Records on locating visible targets
-- START --
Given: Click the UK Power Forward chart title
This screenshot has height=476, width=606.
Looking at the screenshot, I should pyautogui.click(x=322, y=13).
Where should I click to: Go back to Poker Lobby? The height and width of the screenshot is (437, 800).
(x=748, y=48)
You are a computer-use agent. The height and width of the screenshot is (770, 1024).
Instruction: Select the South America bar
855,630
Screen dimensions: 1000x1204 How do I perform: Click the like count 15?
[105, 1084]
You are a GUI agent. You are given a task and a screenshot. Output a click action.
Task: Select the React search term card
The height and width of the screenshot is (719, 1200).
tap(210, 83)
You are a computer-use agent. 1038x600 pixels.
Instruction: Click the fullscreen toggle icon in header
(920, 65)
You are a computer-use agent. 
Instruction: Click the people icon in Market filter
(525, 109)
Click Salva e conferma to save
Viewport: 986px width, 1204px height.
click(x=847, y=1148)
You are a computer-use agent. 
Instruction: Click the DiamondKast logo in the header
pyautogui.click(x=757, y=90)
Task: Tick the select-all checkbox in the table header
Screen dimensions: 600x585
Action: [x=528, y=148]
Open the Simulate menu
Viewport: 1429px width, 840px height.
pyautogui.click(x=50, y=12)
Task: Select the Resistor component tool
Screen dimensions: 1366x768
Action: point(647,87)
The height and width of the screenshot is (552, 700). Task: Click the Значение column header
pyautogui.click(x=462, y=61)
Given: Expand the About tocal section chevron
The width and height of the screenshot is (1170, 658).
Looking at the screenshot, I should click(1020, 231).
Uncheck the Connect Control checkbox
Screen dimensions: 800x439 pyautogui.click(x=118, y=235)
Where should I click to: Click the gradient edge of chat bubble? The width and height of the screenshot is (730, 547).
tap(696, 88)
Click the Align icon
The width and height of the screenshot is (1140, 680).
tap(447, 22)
-- END --
EXERCISE REQUIREMENTS: Copy out the lines of the records word for word, beginning with the line that contains "Task: Select the Resistor component tool" and continuing through the final line of the records.

OUTPUT BELOW:
Task: Select the Resistor component tool
Screen dimensions: 1366x768
Action: point(647,87)
The height and width of the screenshot is (552, 700). Task: Click the Значение column header
pyautogui.click(x=462, y=61)
Given: Expand the About tocal section chevron
The width and height of the screenshot is (1170, 658).
Looking at the screenshot, I should click(1020, 231).
Uncheck the Connect Control checkbox
Screen dimensions: 800x439 pyautogui.click(x=118, y=235)
Where should I click to: Click the gradient edge of chat bubble? The width and height of the screenshot is (730, 547).
tap(696, 88)
Click the Align icon
The width and height of the screenshot is (1140, 680).
tap(447, 22)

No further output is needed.